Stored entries
------------------------

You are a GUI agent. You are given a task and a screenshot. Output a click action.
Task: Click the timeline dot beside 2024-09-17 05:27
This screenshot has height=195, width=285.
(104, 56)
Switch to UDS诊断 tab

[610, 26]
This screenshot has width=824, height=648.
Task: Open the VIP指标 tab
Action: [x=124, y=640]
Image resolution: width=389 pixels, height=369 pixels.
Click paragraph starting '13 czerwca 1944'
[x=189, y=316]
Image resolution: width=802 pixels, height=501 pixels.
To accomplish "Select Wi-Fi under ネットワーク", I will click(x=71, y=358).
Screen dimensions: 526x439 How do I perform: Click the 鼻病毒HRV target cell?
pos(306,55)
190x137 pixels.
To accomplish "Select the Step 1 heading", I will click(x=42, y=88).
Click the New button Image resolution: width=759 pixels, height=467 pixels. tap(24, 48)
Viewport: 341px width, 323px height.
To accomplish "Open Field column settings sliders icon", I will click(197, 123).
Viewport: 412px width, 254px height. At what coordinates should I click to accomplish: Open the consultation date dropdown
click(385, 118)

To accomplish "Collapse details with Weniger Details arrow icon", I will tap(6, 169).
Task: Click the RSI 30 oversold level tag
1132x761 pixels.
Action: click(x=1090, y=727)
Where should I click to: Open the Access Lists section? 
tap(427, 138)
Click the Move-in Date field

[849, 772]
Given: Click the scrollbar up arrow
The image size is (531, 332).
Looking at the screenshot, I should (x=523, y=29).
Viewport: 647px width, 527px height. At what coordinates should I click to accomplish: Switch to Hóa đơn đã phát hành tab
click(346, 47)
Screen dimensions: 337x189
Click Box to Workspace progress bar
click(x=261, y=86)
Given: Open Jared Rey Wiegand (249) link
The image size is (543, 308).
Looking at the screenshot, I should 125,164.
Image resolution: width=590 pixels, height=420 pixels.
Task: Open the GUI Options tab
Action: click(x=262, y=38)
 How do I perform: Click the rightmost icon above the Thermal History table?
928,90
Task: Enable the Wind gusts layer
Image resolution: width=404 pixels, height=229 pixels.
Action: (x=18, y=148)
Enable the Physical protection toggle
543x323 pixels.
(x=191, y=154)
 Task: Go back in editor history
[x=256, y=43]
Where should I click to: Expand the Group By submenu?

------------------------

_Task to complete_. Return every line of the data above in which "arrow" appears.

_Output for this task_.
To accomplish "Collapse details with Weniger Details arrow icon", I will tap(6, 169).
Given: Click the scrollbar up arrow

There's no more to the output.